Colored text may be used to create more subtle subheadings. Very often colored text is a visual cue for a link to another area of a website. Use color sparingly within the body of a paragraph, if at all.
A block of text may be aligned left, right, centered or justified. Left aligned text is used most frequently. Lists are usually presented this way. The reader’s eye is most apt to follow about 3-4 inches of text in a line. By keeping line lengths shorter the reader can swiftly view and comprehend the text and continue to the next line of text.
Kerning and leading are important also. Kerning is the space between the letters. Leading is the space between the lines. A small amount of kerning and leading make text easier to view especially on a computer monitor. The resolution of the monitor makes the letters slightly fuzzy; by separating the physical letters in relation to each other the text becomes more legible.

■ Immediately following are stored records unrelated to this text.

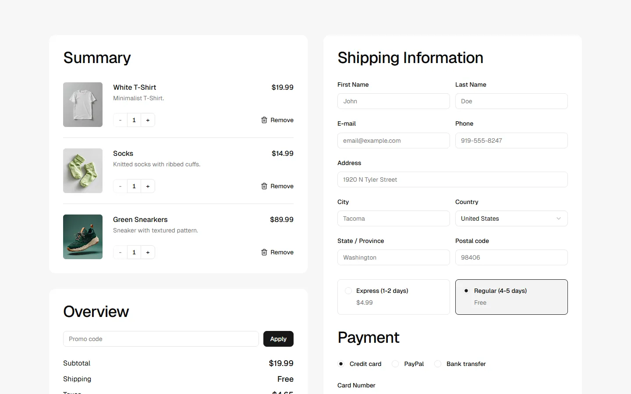Click into the Promo code field
631x394 pixels.
[x=161, y=339]
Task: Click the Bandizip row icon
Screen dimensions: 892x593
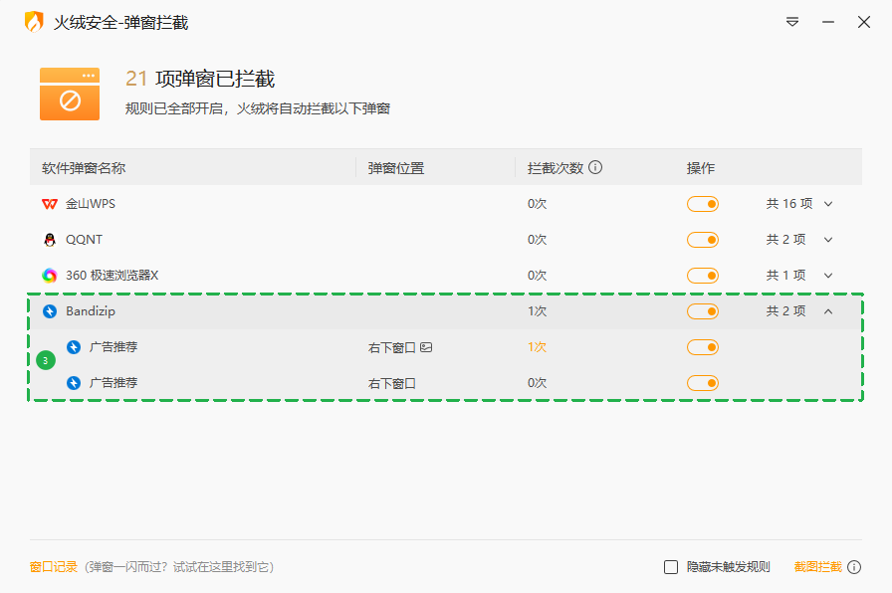Action: coord(50,311)
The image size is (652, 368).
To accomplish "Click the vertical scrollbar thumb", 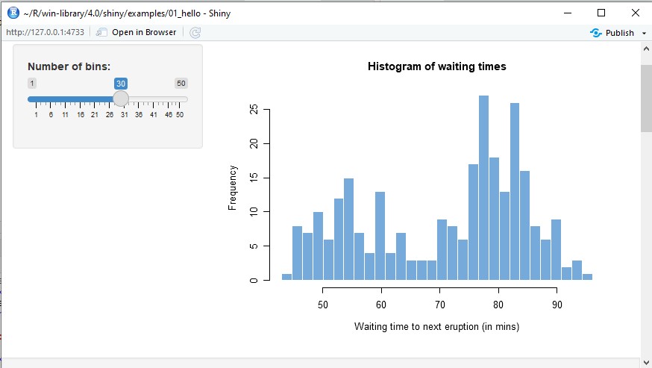I will [646, 97].
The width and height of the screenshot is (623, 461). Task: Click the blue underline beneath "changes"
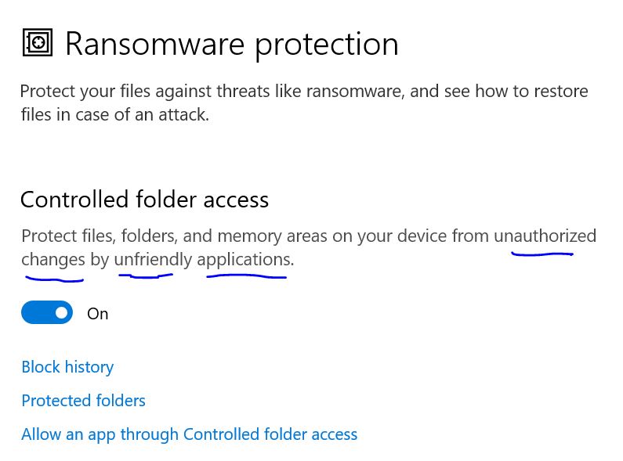click(x=54, y=279)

Headlines and body copy may or may not use the same font. Designers will generally use up to three fonts in one design. A headline could be a serif font combined with sans serif font for body copy or vice versa. A third font may be a decorative type.
CSS
CSS (Cascading Style Sheets) are a great way to ensure consistency of text font, style, and formatting throughout your site. Larger sites that have multiple pages may be a bit confusing to navigate. If the viewer sees different styles of type they could become disoriented, thinking they have left your site. Keep you text clean and orderly with CSS. Review our brief introduction to CSS for more information.
Good typography helps the reader view and comprehend the words that are used to convey ideas. The viewer has been lead through your website one step at a time by the use of shape, size, color and contrast.

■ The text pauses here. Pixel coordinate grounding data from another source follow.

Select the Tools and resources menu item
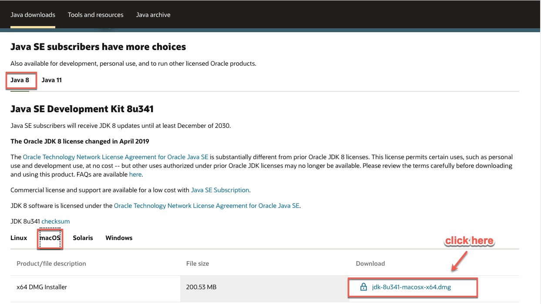 [x=95, y=14]
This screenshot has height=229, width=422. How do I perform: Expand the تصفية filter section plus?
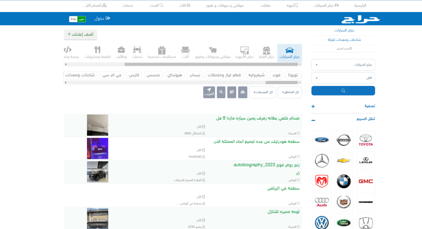313,106
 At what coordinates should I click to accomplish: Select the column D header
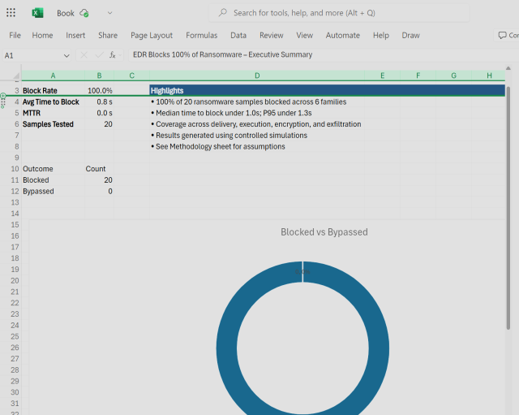pos(257,76)
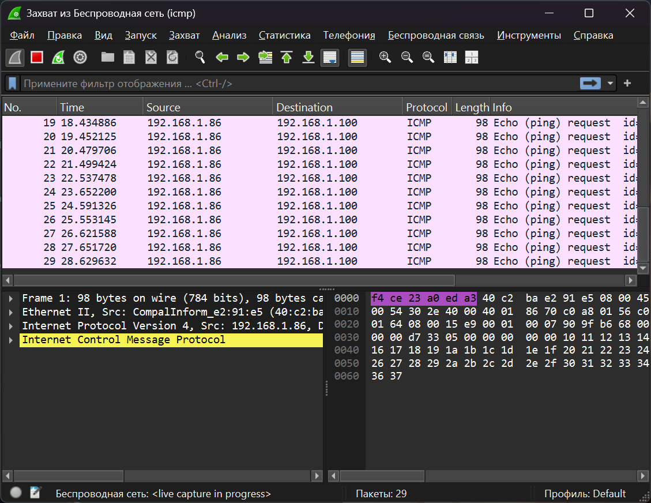Open the display filter history dropdown
The height and width of the screenshot is (503, 651).
[x=611, y=84]
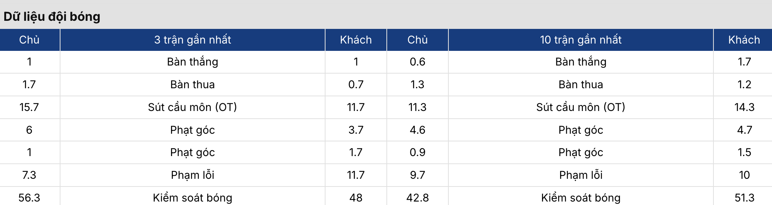Click the 7.3 fouls value
Viewport: 772px width, 205px height.
tap(29, 175)
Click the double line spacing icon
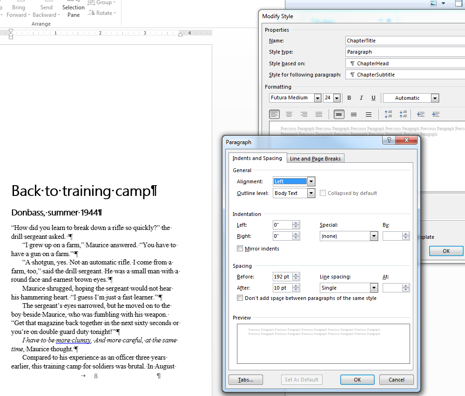465x396 pixels. click(369, 114)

The use of images near important blocks of text can also be useful to drawing the users attention to a particular piece you want them to read. When a page loads the user looks at all the images first, then proceeds to read the left hand side, usually searching for navigation if they cant clearly find what they are interested in on that page. If the text they want is there, but they cant find it quick enough, then you either need to rethink your headings or font formatting.
Also another interesting thing is that its not recommended to put images together with text in a box or something that could look like an advert. Users automatically develop ad blindness and may miss something important on your site if they think its an ad.
Thanks for the post. Another thing that I’d like to mention is the importance of vertical rhythm in type and how it affects readability. Not only, but a lot of the time you see people with horribly long vertical text, which is a horror to read. Ah well. CSS3 will be nice with their multiple text columns that flow into each other!